Yardbarker
- Website type: Sports news and information
- Available in: English
- Founded: Emeryville, California, U.S. (March, 2006)
- Headquarters: Burlingame, California, U.S.
- Website: yardbarker.com
- Launched: August 2006
- Current status: Active

= Yardbarker =

American digital media property

Yardbarker is a website for sports and entertainment news and information that has been owned by Fox Sports Interactive since 2010. Founded in 2006, the site also distributes its content on social media platforms and via third-party syndication partners. Yardbarker also curates and distributes The Morning Bark and Quiz of the Day newsletters.

==History==
Yardbarker was founded in March 2006 by Jack and Jeff Kloster, Pete Vlastelica and Mark Johns as a site for sports fans to write and discuss sports with other fans, bloggers, and professional athletes. Yardbarker.com used a system similar to Digg, but was more sports-oriented than Digg. Additionally Yardbarker provided access to more traditional sports information similar to ESPN or Yahoo!, such as real-time sports scores, standings, and news.

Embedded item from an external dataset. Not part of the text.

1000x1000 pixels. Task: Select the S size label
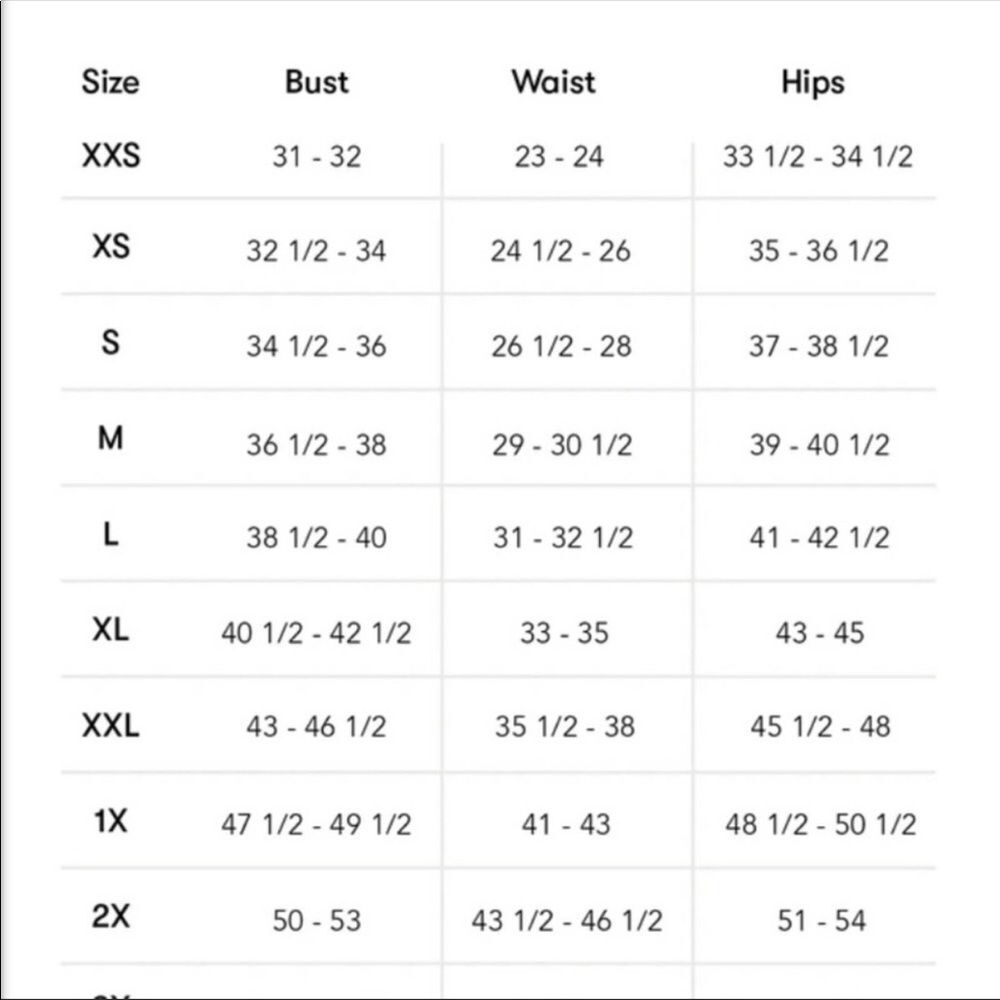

The company was funded by venture capitalists from in and around the San Francisco Bay Area including former NFL player for the San Francisco 49ers and Los Angeles Raiders, Ronnie Lott.

The company provided a platform for bloggers and sports fans to gain additional exposure for their sites by joining the "Yardbarker Network", which provided targeted advertising and promotion. The website was launched in August 2006 and has had over 70 professional athletes blogging on the site daily. The company and its site have been cited as the primary source of material on players in many sports-related stories in their history by sources such as ESPN.

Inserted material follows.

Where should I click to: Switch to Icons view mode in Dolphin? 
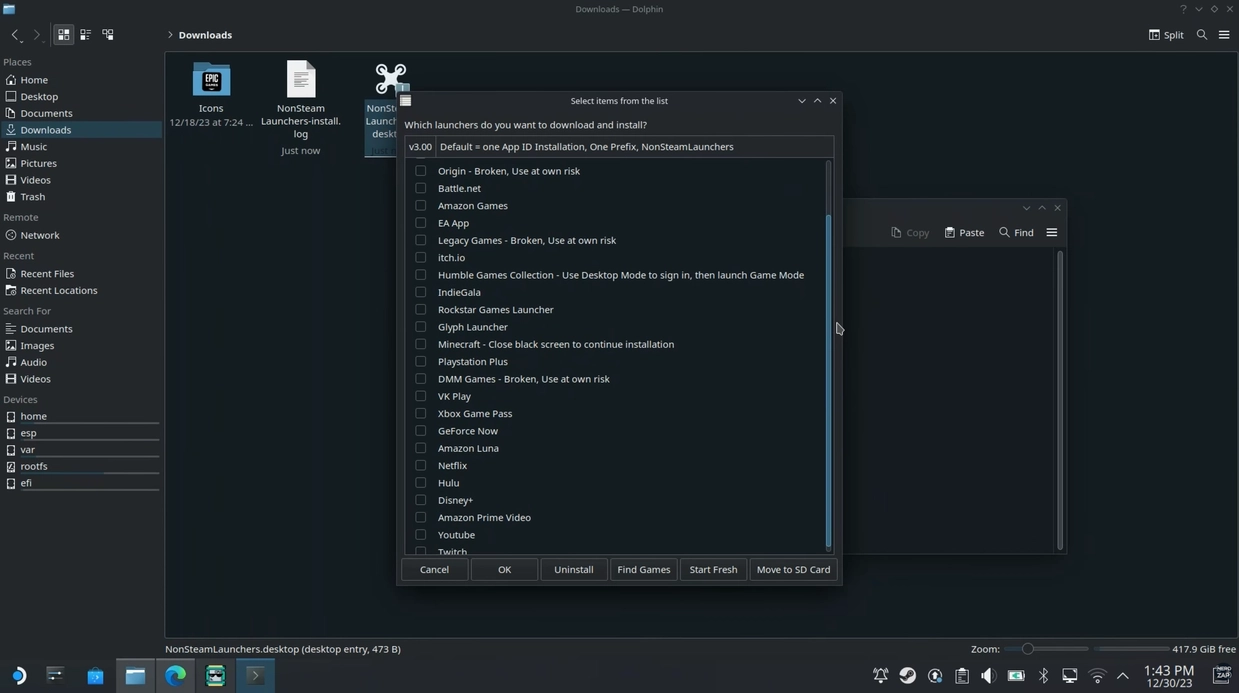(x=64, y=35)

The company had internet exclusivity agreements with some athletes and was used by those athletes to engage in public discourse on a number of issues via blogs run by Yardbarker. One of the more controversial such listings occurred on April 15, 2008. NBA star Carmelo Anthony was arrested and charged with DUI on Interstate 25. The next day Anthony issued his first apology for the arrest through his Yardbarker blog expressing remorse to his teammates and his fans for his behavior.

Another notable example would be in January 2008, Philadelphia Eagles quarterback Donovan McNabb used his blog on Yardbarker to lay out his vision for the coming season after the Eagles poor showing in the 2007 NFL season.

Atlanta Falcons FB Ovie Mughelli leveraged the Yardbarker community for his nickname via a contest in 2008.

Yardbarker's primary product was the Yardbarker Network. As of April 2011 over 900 blogs were part of the YBN, making it one of the largest sports blog networks on the web. Yardbarker was the exclusive blogging website of many high-profile athletes including NBA stars Greg Oden and Baron Davis, MLB player Phil Hughes, former UFC star Frank Shamrock and NFL quarterback Donovan McNabb. John Ryan of the San Jose Mercury News praised Yardbarker in November 2007 for its collection of blogs after reading a posting by Buffalo Bills running back Marshawn Lynch, as being one of the most extensive on the internet.

In October 2008, Yardbarker announced a partnership with Widgetbox. to offer Yardbarker Network members widgets displaying dynamic content around the Yardbarker Network. To date over 600 installs of these widgets have occurred.

In October 2010, Yardbarker was acquired by Fox Sports Interactive. In July 2015, the Yardbarker Network was re-branded as the FOX Sports Engage Network. On January 27, 2016, the FOX Sports Engage Network began terminating affiliate and advertising agreements with written notices sent via UPS.